Doug Stanglin, USA TODAY
USA TODAY - Lawyers for Boston Marathon bombing suspect Dzhokhar Tsarnaev will be in court Monday in Boston to discuss the timing and guidelines that federal prosecutors will use in deciding whether to seek the death penalty.
Tsarnaev, 20, will be tried on federal charges in connection with the April 15 bombings, which left 3 people dead and more than 200 injured. Massachusetts does not have a state death penalty.
He is also accused of killing a Massachusetts Institute of Technology police officer while on the run three days later.
Tsarnaev has pleaded not guilty to 30 counts of a federal indictment, including using a weapon of mass destruction resulting in death and 16 other charges that carry the possibility of the death penalty.

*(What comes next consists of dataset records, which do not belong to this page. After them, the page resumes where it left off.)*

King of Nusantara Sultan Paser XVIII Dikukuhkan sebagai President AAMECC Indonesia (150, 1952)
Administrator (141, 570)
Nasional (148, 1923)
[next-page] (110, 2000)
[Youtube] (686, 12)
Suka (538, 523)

A decision on whether to seek capital punishment will be made by U.S. attorney General Eric Holder on the advice of the U.S. attorney in Boston.
Tsarnaev, who is being held at a federal prison medical center outside Boston, was not expected to appear in court.
Dzhokhar Tsarnaev and his 27-year-old brother Tamerlan were both accused of building and planting pressure cooker bombs near the finish line of the annual race.
The older Tsarnaev died during a shootout with police April18. The brothers were attempting to flee the city after their sketches were released as suspects by the FBI.
Tsarnaev escaped by car and was found wounded the next day huddled in a boat in the backyard of a home in Watertown, Mass.
Authorities say the brothers were inspired by al-Qaeda publications and that Dzhokhar Tsarnaev left a confession in the boat in which he tried to justify the bombings as payback for U.S. military action in Muslim countries.
He wrote that the U.S. government was "killing our innocent civilians."